Fiber optic submarine cables now constitute strategic infrastructure for the global internet, transporting 99% of all traffic. An incident affecting these critical information highways causes significant disruptions across various sectors. Ensuring their optimal functionality is thus not merely an economic concern, but a strategic necessity.
French telecoms group Orange is expanding its subsea repair operations with the construction of two new cable-laying vessels that will maintain submarine infrastructure across Europe, the Middle East, and Africa, its subsidiary Orange Marine said on Monday.
Orange Marine and Elettra Tlc president Didier Dillard described the investment as strategic, saying the industry’s aging fleet has become a key concern.
“Building these new ships will enable Orange Marine and Elettra to have the most modern fleet in the world, serving all our clients globally, with an optimized environmental footprint,” Dillard said.
In Africa, the ships are expected to accelerate cable repairs and improve the reliability of coastal internet connections, which are often disrupted by storms, fishing activity, or outdated equipment. Almost all of the continent’s internet traffic runs through deep-sea fiber-optic cables that, when damaged, can slow or paralyze entire countries.

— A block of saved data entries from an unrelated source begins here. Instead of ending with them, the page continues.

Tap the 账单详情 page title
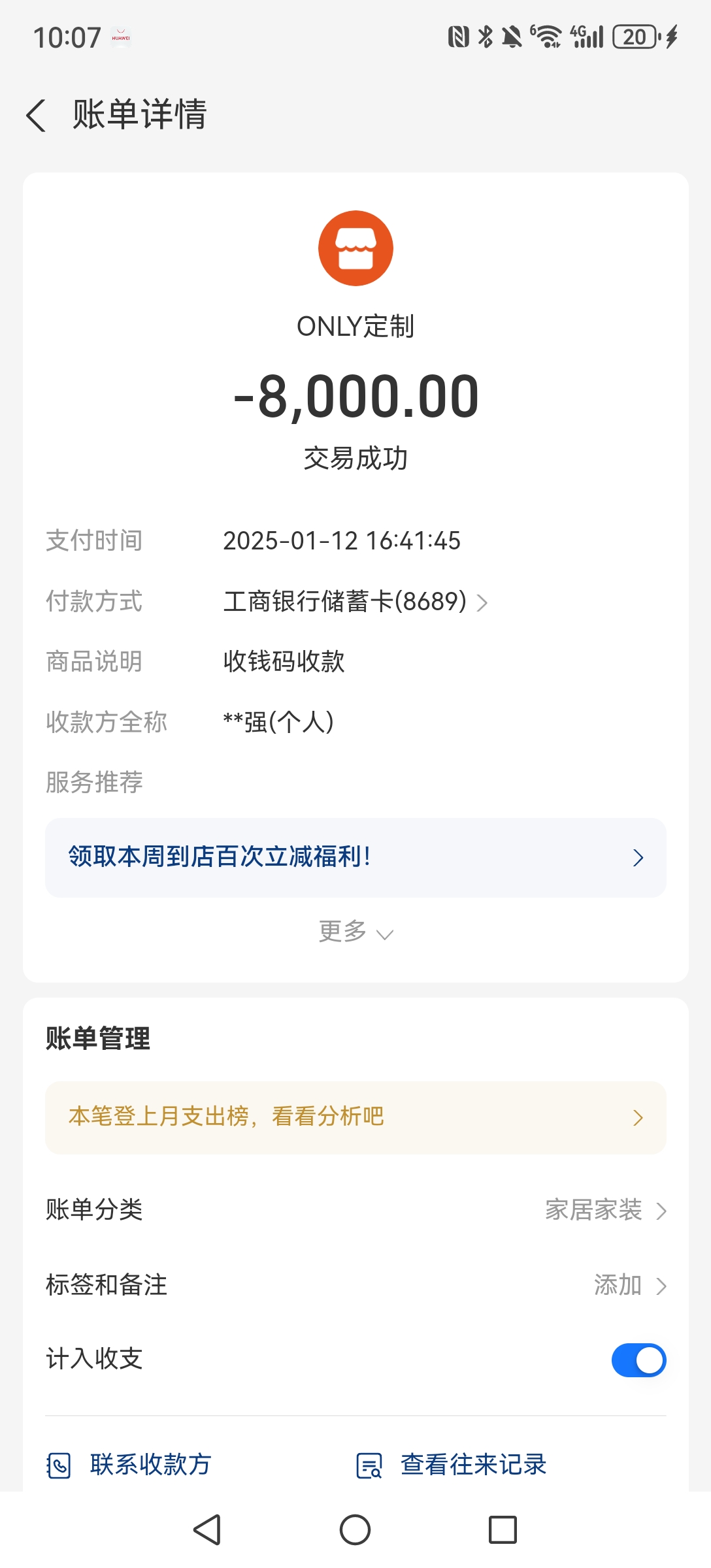 pos(140,114)
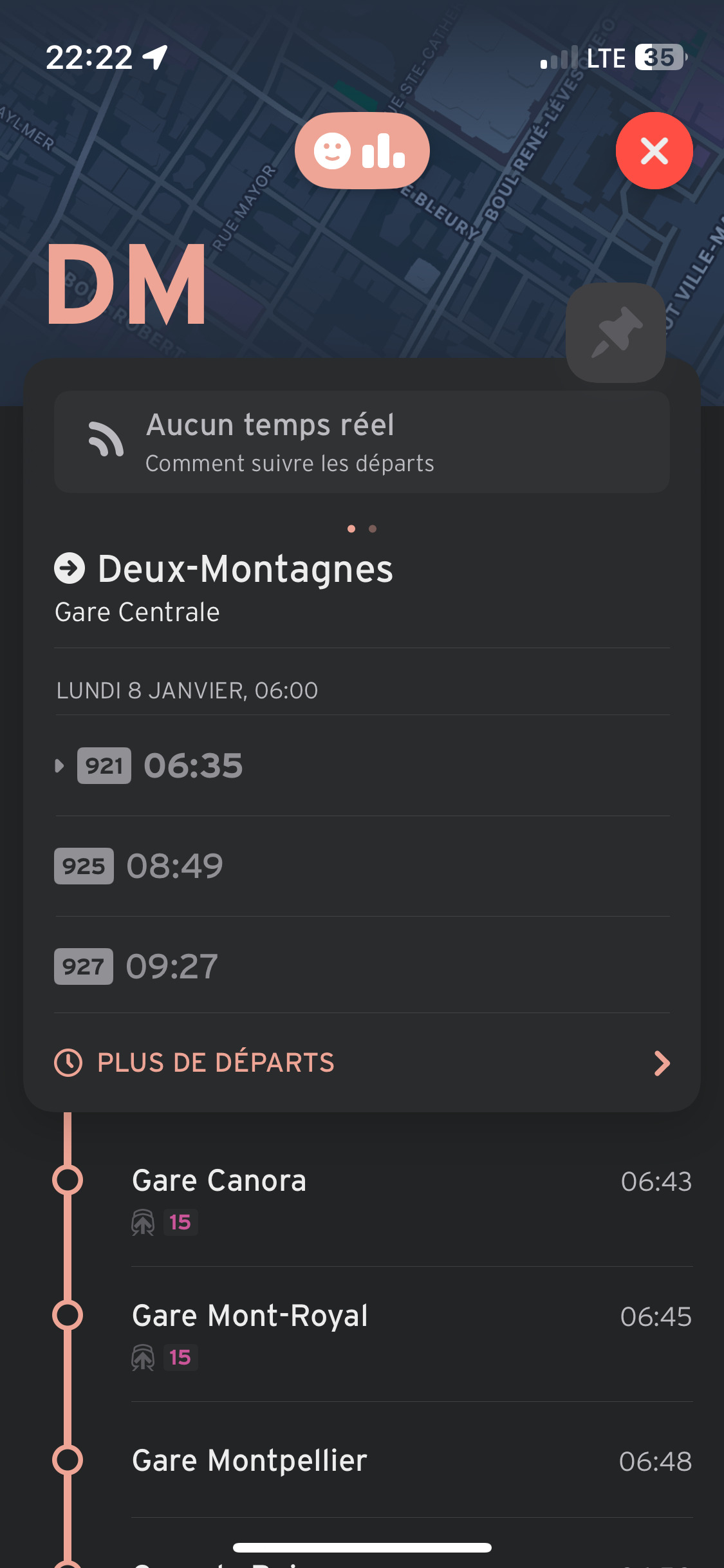724x1568 pixels.
Task: Tap the line 15 badge under Gare Mont-Royal
Action: click(180, 1358)
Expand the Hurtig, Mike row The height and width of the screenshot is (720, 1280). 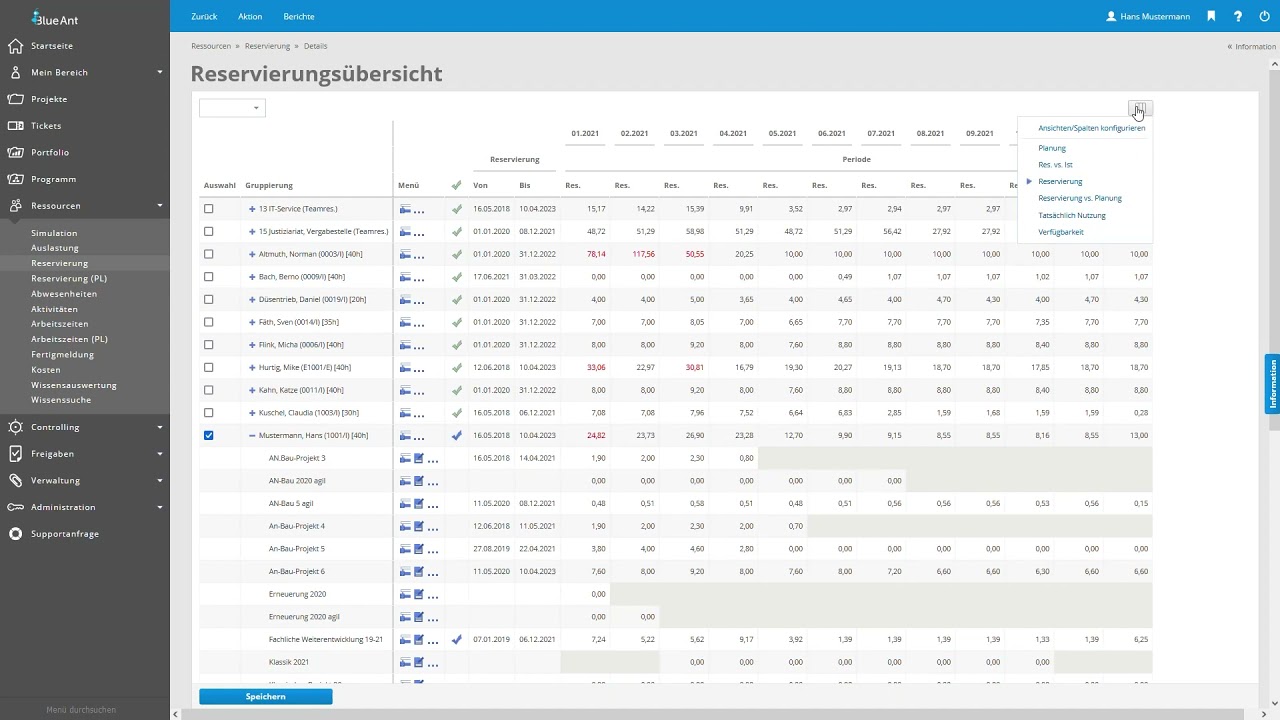pyautogui.click(x=252, y=368)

That vulnerability was exposed in March 2024, when multiple cables off Abidjan, including WACS, ACE, MainOne, and SAT-3, were damaged, causing widespread outages across West and Central Africa. Service restoration took several weeks for some systems.
Orange said the new ships, combined with a broader and better-distributed maintenance network, will cut repair times and limit revenue losses in its data business.

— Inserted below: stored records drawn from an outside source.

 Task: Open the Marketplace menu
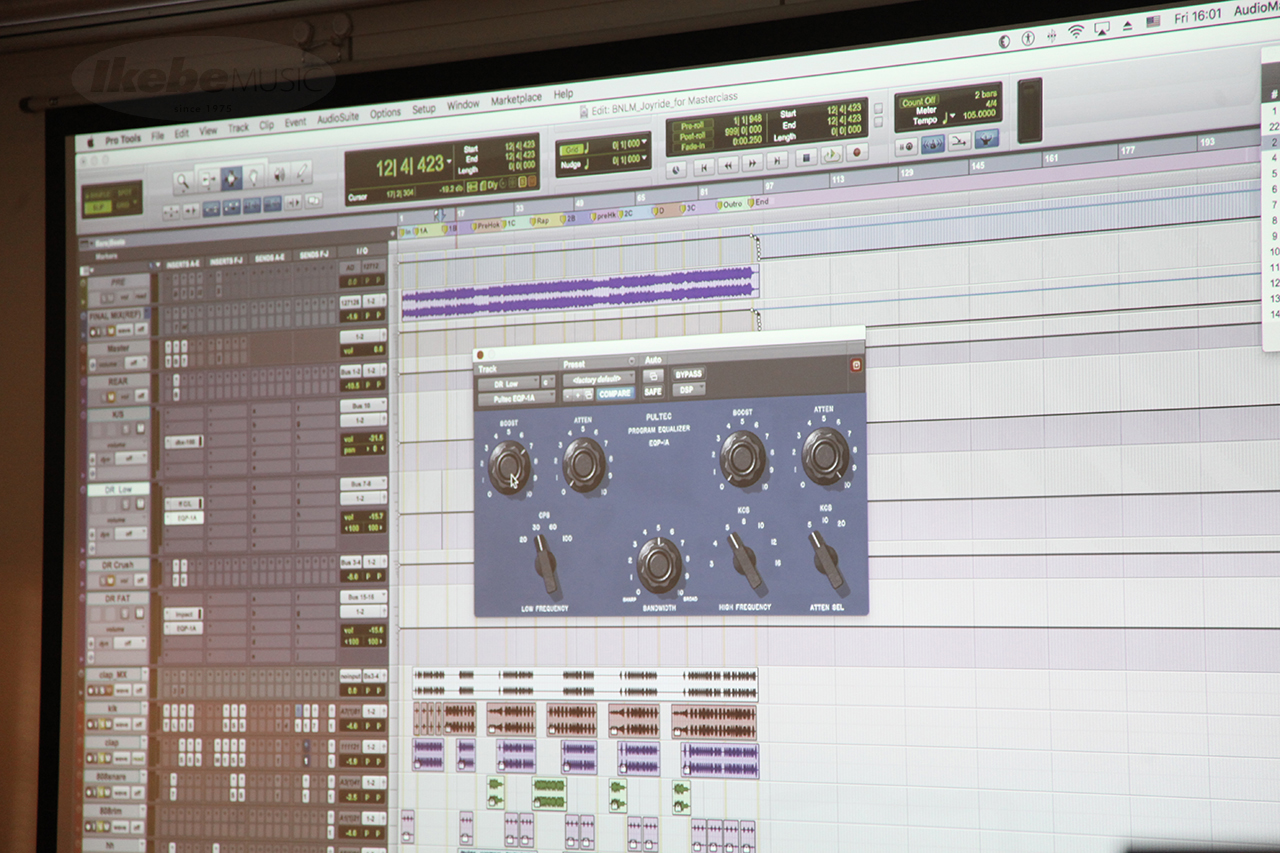tap(515, 99)
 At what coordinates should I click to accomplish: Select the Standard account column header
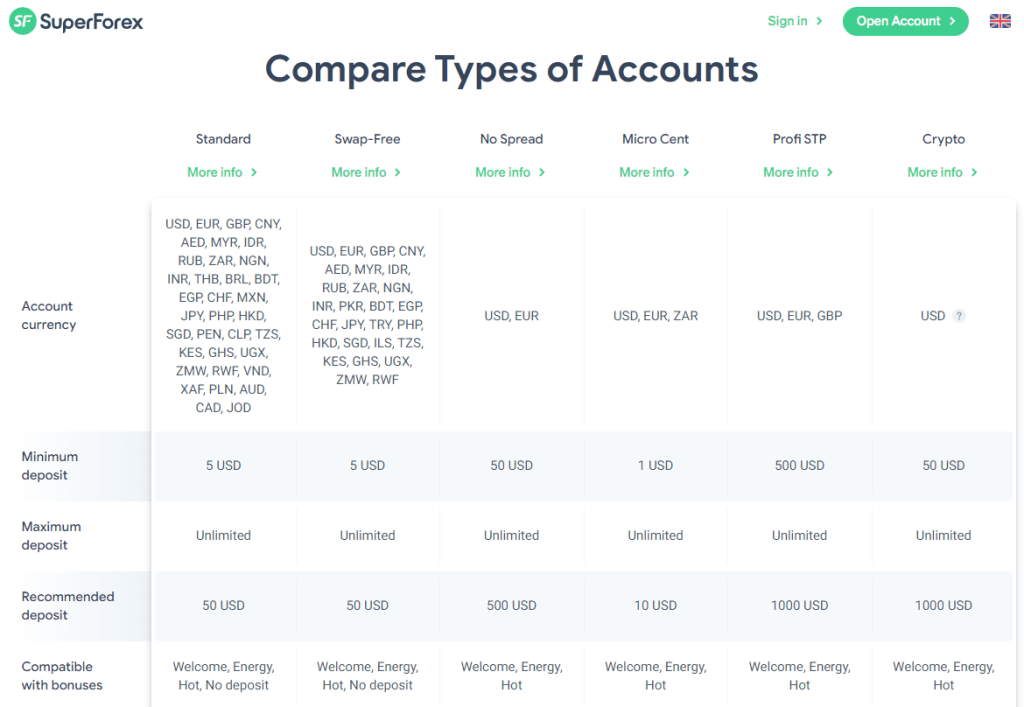point(223,139)
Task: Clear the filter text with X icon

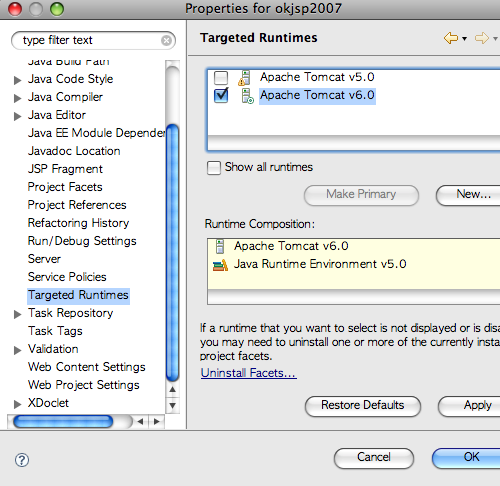Action: pyautogui.click(x=166, y=41)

The vessels, modern versions of the Sophie Germain launched in 2023, have been ordered from Sri Lanka’s Colombo Dockyard and are scheduled to enter service in 2028 and 2029. They will be capable of maintaining existing systems and installing new cables at depths of up to 1,000 meters.

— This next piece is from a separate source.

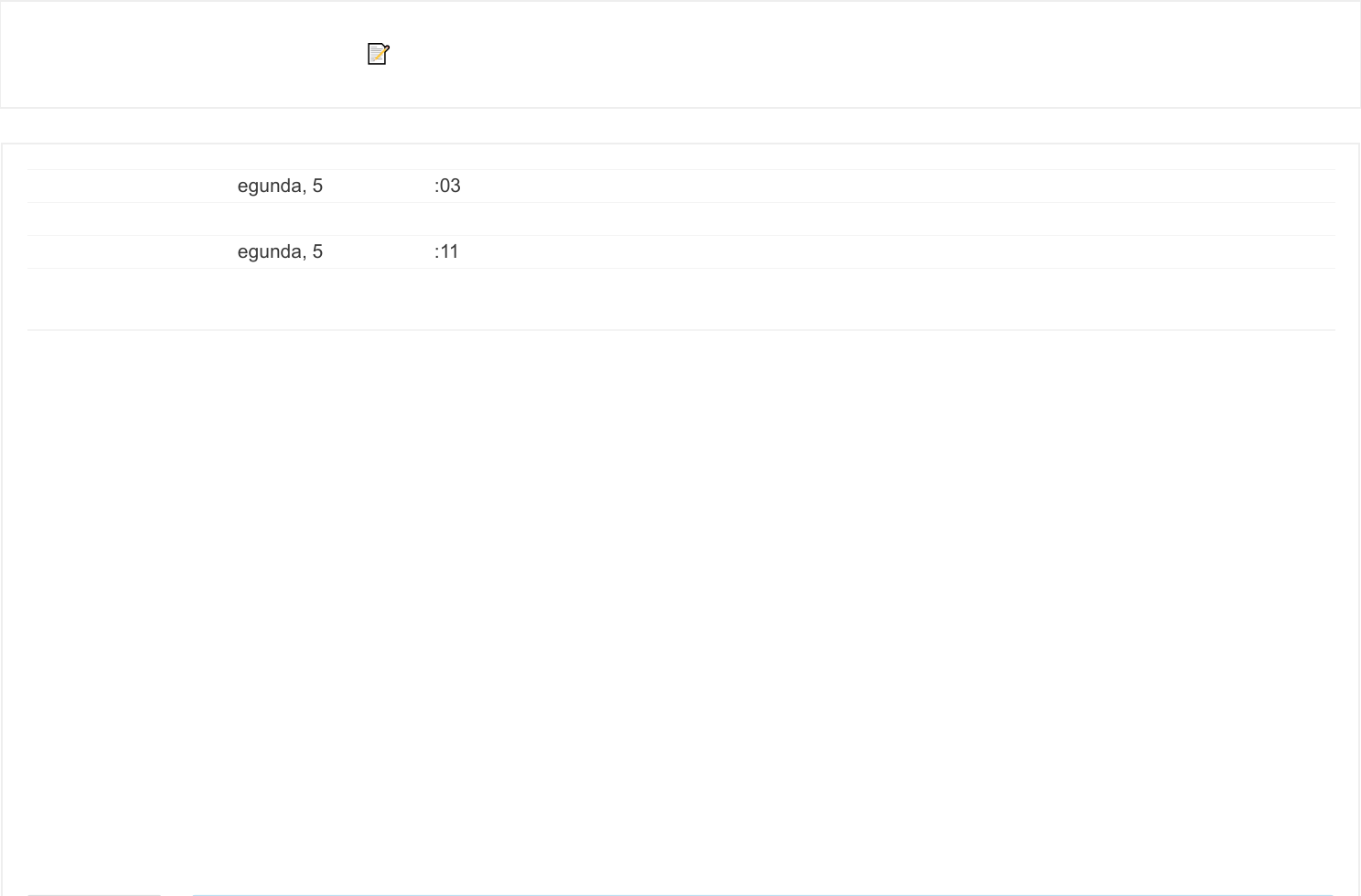Click the ":11" time value
The width and height of the screenshot is (1361, 896).
point(446,251)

They will replace the Léon Thévenin, launched in 1983 and based in South Africa, and the Antonio Meucci, launched in 1987 and based in Italy. Those two ships currently handle cable maintenance in the Atlantic, Indian Ocean, Mediterranean, Black Sea, and Red Sea.
Each new vessel will feature hybrid diesel-battery propulsion, a streamlined hull that reduces fuel use by 25%, and Azipod thrusters for greater maneuverability. The design is expected to cut CO2 emissions by 20% compared with the current fleet. Shore-power connections will further reduce emissions while docked, and each ship will carry a remotely operated vehicle (ROV) designed by Orange Marine for rapid cable cutting, inspection, and burial.

Applied to African coasts, these improvements should reduce internet downtime affecting banks, governments, payment platforms, and e-health services.
Through Orange Marine and Elettra Tlc, the group currently operates two cable-laying vessels and one hydrographic survey ship.
“As a leader in global digital infrastructure, Orange manages over 450,000 km of undersea cables connecting all continents,” said Michaël Trabbia, CEO of Orange Wholesale. “This strategic investment in our fleet of cable ships will be a key to ensuring the resilience and security of the global Internet.” Orange’s message is clear: resilience is now a requirement, not a luxury.